▶ PROBLEM
From the records below, work out how many lines carry the string "agent". Leave out everything but the number.

▶ MATERIAL FOR THIS TASK
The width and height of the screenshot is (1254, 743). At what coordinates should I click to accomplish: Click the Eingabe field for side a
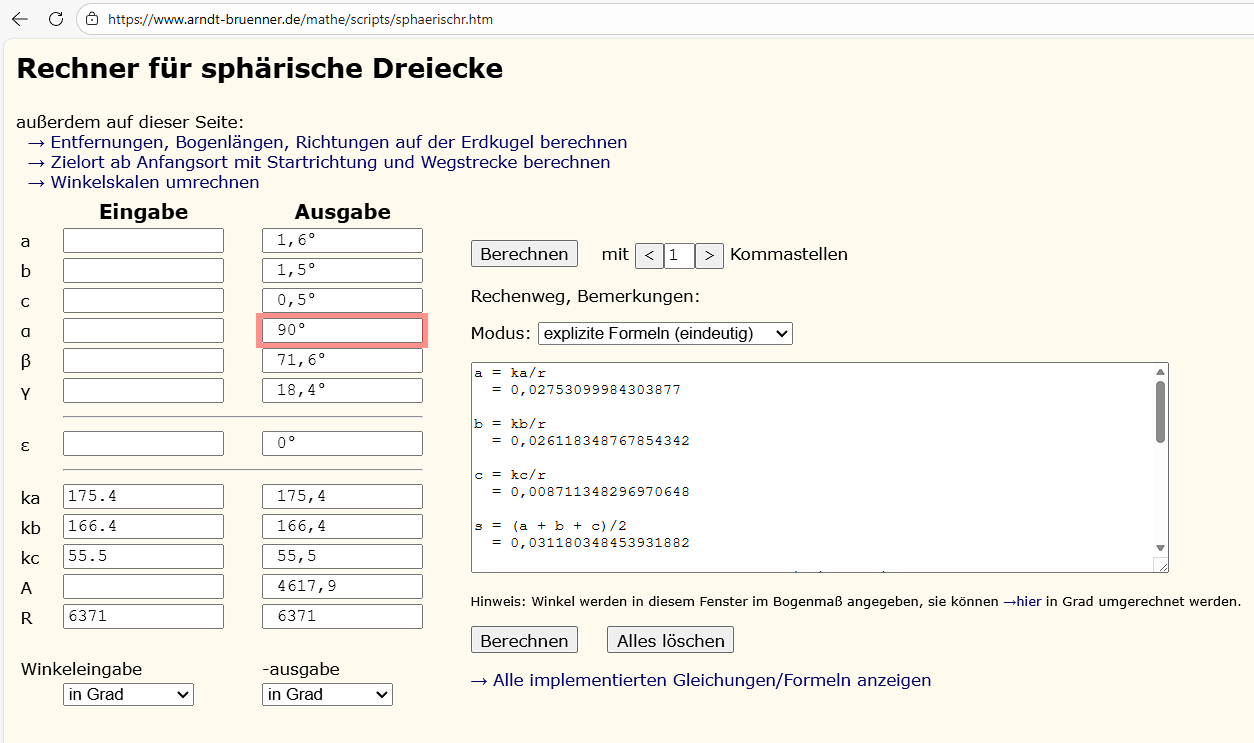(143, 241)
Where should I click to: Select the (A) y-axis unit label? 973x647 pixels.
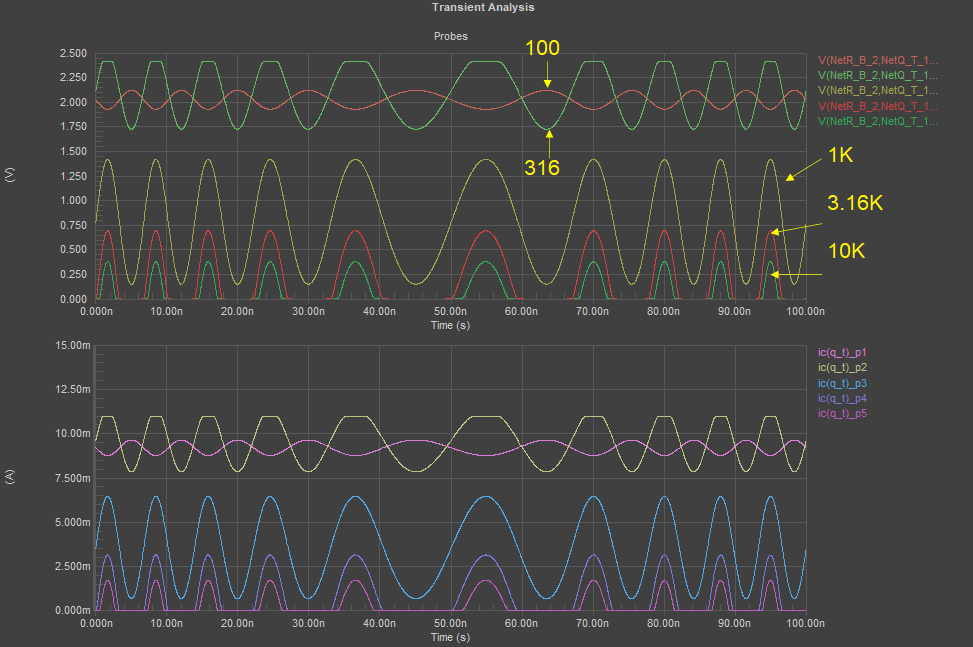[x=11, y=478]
--
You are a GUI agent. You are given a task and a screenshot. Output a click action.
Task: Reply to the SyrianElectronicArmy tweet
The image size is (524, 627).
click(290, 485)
==
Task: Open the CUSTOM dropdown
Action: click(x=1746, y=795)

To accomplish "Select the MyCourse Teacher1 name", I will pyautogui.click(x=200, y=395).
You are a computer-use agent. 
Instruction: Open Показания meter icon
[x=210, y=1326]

▶ ANSWER AREA
2